At the moment, the group is “on hiatus”, but they encourage the members to continue training on their own so that they are in good shape for the concert season.

The Prairie Winds Concert Band’s core group is made up of people from communities including Willmar, Benson, Litchfield, Montevideo, New London and Spicer who are dedicated musicians and love to perform, Duncan said. A number of accomplished musicians from area high schools also play with the band.

“It’s just a great way to make music with a community of people who love making music,” Duncan said. “It’s a wonderful way to give back to the community.”

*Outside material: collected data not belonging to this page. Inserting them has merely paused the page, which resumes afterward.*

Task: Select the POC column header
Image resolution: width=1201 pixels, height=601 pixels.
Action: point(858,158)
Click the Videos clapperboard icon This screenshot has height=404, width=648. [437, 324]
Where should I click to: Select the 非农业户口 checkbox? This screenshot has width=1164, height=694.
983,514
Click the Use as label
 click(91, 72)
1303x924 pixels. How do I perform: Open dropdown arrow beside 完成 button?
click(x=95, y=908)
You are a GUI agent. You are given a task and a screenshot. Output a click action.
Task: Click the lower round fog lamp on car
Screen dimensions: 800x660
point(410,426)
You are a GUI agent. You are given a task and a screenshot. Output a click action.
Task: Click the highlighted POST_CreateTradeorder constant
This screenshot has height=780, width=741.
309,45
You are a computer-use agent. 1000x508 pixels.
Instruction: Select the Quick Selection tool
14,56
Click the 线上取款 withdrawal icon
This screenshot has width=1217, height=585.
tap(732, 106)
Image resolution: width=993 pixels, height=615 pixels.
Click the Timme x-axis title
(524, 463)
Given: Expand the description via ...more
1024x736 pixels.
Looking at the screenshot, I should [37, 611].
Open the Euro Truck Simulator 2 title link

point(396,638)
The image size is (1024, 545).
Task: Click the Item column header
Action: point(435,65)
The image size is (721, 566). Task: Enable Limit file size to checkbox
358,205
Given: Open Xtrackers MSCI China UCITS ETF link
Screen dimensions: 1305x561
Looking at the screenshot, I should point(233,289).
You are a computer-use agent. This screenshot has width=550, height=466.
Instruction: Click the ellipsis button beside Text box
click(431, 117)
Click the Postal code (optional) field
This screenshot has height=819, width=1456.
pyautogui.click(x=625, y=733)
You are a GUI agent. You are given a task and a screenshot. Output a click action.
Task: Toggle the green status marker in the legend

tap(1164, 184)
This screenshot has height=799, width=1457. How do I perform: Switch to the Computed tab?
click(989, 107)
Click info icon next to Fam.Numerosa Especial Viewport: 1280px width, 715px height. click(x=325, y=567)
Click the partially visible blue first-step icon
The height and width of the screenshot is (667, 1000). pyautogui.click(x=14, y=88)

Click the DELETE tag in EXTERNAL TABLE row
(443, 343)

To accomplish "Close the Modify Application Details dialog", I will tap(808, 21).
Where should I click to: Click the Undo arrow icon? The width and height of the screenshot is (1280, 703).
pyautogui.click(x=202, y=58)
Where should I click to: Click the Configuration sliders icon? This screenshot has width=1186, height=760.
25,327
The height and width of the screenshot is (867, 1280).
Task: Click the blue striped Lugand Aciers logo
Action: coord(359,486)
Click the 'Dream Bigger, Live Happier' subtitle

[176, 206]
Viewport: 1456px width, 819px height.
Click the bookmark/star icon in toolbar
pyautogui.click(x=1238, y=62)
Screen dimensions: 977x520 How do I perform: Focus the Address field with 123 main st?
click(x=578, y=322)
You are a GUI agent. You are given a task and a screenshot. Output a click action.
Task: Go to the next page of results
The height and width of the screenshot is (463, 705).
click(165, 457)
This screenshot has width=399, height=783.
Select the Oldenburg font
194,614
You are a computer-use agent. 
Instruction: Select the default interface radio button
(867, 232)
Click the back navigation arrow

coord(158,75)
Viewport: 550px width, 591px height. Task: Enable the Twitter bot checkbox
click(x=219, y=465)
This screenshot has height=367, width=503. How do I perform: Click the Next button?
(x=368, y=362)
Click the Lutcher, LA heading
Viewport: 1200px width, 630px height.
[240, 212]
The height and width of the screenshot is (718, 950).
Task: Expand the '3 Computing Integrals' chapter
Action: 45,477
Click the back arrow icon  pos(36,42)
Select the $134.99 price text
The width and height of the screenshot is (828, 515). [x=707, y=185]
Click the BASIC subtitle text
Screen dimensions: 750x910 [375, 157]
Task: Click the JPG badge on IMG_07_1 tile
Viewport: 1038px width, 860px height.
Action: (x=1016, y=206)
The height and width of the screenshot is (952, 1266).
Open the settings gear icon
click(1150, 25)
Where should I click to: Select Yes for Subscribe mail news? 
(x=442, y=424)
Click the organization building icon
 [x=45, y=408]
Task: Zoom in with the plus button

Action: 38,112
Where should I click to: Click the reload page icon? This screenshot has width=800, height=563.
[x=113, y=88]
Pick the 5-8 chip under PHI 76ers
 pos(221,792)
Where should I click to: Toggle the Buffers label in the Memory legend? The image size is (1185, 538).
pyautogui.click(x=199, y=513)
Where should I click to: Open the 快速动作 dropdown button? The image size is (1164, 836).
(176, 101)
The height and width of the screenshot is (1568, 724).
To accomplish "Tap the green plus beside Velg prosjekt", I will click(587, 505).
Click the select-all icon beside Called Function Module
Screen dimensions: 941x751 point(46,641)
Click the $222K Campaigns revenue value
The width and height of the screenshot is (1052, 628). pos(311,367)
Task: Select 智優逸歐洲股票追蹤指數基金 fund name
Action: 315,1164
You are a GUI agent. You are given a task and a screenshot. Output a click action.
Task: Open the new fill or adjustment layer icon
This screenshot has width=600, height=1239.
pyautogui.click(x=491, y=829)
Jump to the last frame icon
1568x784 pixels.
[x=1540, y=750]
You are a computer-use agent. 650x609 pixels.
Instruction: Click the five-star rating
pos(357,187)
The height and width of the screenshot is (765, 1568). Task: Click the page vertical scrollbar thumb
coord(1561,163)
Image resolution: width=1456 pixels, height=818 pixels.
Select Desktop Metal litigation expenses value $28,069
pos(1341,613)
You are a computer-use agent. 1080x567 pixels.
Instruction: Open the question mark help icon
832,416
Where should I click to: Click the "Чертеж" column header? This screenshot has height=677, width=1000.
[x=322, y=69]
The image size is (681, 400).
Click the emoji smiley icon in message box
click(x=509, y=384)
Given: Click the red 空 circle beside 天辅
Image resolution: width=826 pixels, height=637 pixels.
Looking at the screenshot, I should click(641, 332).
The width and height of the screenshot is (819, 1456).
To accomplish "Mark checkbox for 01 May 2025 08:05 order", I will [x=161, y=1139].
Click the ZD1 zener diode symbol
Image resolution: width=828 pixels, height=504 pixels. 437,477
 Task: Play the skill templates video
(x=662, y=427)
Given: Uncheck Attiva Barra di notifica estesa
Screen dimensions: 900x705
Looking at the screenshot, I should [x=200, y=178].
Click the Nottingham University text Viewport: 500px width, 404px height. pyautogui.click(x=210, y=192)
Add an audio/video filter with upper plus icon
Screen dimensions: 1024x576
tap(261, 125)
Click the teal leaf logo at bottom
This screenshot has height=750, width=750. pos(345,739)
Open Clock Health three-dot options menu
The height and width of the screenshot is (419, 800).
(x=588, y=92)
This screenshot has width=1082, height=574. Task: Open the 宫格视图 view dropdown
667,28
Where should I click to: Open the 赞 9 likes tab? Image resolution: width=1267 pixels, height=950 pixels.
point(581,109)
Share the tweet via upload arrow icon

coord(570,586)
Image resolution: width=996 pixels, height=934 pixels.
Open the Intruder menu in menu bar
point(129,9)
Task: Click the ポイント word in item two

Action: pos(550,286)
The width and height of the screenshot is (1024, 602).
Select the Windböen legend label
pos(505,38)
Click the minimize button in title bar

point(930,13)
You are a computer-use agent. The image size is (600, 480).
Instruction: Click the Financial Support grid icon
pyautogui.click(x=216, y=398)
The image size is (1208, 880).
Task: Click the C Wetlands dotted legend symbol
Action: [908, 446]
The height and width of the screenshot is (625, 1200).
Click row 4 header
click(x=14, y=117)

Mary Pieh and her husband, Tim, from New London, have played for years with the Prairie Winds Concert Band and the Willmar Area Symphonic Orchestra.

“Tim and I are here because we are amateur musicians and music lovers,” said Mary Pieh. “It’s an uplifting and rich experience to play in a band.”

She plays the French horn and her husband plays the trombone and the timpani, which is a type of drum.

Opportunities to play in an orchestra and band help make the community an attractive place for professionals to live and work, Pieh said. It was a factor when they decided to move to the area in 1989, when Tim took a job here as an ophthalmologist.

Pieh has been involved in writing grants which, along with private donations and funding from local foundations, are necessary for the operation of community arts organizations.

Ticket sales are nowhere near providing the needed revenue, she said.

Like many other members, Pieh said she can’t wait to start rehearsing with the other musicians and get back on stage to bring live music back to the community.

Music is the “best thing in my life,” she said.